⟨

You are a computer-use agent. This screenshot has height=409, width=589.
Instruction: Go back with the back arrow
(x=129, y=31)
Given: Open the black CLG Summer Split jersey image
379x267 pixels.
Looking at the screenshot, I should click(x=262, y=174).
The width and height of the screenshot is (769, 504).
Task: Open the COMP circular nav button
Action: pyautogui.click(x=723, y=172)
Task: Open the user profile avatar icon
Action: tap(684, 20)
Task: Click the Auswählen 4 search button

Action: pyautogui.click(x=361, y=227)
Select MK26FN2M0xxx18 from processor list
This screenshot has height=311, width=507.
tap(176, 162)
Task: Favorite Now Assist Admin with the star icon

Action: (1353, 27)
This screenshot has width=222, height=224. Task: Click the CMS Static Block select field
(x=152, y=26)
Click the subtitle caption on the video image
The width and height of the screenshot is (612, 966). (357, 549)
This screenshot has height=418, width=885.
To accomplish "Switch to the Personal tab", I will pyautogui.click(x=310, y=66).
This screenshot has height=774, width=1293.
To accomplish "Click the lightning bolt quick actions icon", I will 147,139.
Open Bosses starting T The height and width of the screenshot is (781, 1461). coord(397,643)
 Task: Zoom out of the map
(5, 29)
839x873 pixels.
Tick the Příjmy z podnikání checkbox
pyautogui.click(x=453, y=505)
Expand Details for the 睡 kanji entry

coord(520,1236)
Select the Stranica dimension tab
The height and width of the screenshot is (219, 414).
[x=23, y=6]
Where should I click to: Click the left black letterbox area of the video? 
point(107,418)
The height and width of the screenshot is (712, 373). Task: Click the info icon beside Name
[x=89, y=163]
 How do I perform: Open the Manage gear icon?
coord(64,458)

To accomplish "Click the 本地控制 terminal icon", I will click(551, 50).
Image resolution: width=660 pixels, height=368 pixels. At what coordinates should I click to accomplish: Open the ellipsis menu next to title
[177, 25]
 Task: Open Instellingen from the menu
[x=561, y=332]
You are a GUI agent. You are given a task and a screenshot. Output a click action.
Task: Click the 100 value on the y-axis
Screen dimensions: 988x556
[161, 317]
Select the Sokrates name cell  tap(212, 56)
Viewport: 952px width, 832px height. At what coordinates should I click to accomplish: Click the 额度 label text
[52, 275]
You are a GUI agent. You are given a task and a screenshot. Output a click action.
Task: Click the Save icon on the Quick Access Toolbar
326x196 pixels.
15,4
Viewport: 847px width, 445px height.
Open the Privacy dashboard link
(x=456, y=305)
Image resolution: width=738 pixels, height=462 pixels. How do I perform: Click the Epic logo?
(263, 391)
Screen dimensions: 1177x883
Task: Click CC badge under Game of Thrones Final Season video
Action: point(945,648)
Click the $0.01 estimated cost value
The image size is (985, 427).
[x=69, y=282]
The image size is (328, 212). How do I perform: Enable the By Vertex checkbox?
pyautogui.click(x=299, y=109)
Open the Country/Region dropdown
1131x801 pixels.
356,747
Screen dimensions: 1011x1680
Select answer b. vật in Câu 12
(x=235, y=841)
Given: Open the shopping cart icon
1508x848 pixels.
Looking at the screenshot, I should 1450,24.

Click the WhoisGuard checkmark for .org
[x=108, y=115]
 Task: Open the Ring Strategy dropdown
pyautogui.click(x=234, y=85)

⟩

Transcribe the data above in full, exactly.

### Answer for this exercise
You are a computer-use agent. This screenshot has height=409, width=589.
Instruction: Go back with the back arrow
(x=129, y=31)
Given: Open the black CLG Summer Split jersey image
379x267 pixels.
Looking at the screenshot, I should click(x=262, y=174).
The width and height of the screenshot is (769, 504).
Task: Open the COMP circular nav button
Action: pyautogui.click(x=723, y=172)
Task: Open the user profile avatar icon
Action: tap(684, 20)
Task: Click the Auswählen 4 search button

Action: pyautogui.click(x=361, y=227)
Select MK26FN2M0xxx18 from processor list
This screenshot has height=311, width=507.
tap(176, 162)
Task: Favorite Now Assist Admin with the star icon

Action: (1353, 27)
This screenshot has width=222, height=224. Task: Click the CMS Static Block select field
(x=152, y=26)
Click the subtitle caption on the video image
The width and height of the screenshot is (612, 966). (357, 549)
This screenshot has height=418, width=885.
To accomplish "Switch to the Personal tab", I will pyautogui.click(x=310, y=66).
This screenshot has height=774, width=1293.
To accomplish "Click the lightning bolt quick actions icon", I will 147,139.
Open Bosses starting T The height and width of the screenshot is (781, 1461). coord(397,643)
 Task: Zoom out of the map
(5, 29)
839x873 pixels.
Tick the Příjmy z podnikání checkbox
pyautogui.click(x=453, y=505)
Expand Details for the 睡 kanji entry

coord(520,1236)
Select the Stranica dimension tab
The height and width of the screenshot is (219, 414).
[x=23, y=6]
Where should I click to: Click the left black letterbox area of the video? 
point(107,418)
The height and width of the screenshot is (712, 373). Task: Click the info icon beside Name
[x=89, y=163]
 How do I perform: Open the Manage gear icon?
coord(64,458)

To accomplish "Click the 本地控制 terminal icon", I will click(551, 50).
Image resolution: width=660 pixels, height=368 pixels. At what coordinates should I click to accomplish: Open the ellipsis menu next to title
[177, 25]
 Task: Open Instellingen from the menu
[x=561, y=332]
You are a GUI agent. You are given a task and a screenshot. Output a click action.
Task: Click the 100 value on the y-axis
Screen dimensions: 988x556
[161, 317]
Select the Sokrates name cell  tap(212, 56)
Viewport: 952px width, 832px height. At what coordinates should I click to accomplish: Click the 额度 label text
[52, 275]
You are a GUI agent. You are given a task and a screenshot. Output a click action.
Task: Click the Save icon on the Quick Access Toolbar
326x196 pixels.
15,4
Viewport: 847px width, 445px height.
Open the Privacy dashboard link
(x=456, y=305)
Image resolution: width=738 pixels, height=462 pixels. How do I perform: Click the Epic logo?
(263, 391)
Screen dimensions: 1177x883
Task: Click CC badge under Game of Thrones Final Season video
Action: point(945,648)
Click the $0.01 estimated cost value
The image size is (985, 427).
[x=69, y=282]
The image size is (328, 212). How do I perform: Enable the By Vertex checkbox?
pyautogui.click(x=299, y=109)
Open the Country/Region dropdown
1131x801 pixels.
356,747
Screen dimensions: 1011x1680
Select answer b. vật in Câu 12
(x=235, y=841)
Given: Open the shopping cart icon
1508x848 pixels.
Looking at the screenshot, I should 1450,24.

Click the WhoisGuard checkmark for .org
[x=108, y=115]
 Task: Open the Ring Strategy dropdown
pyautogui.click(x=234, y=85)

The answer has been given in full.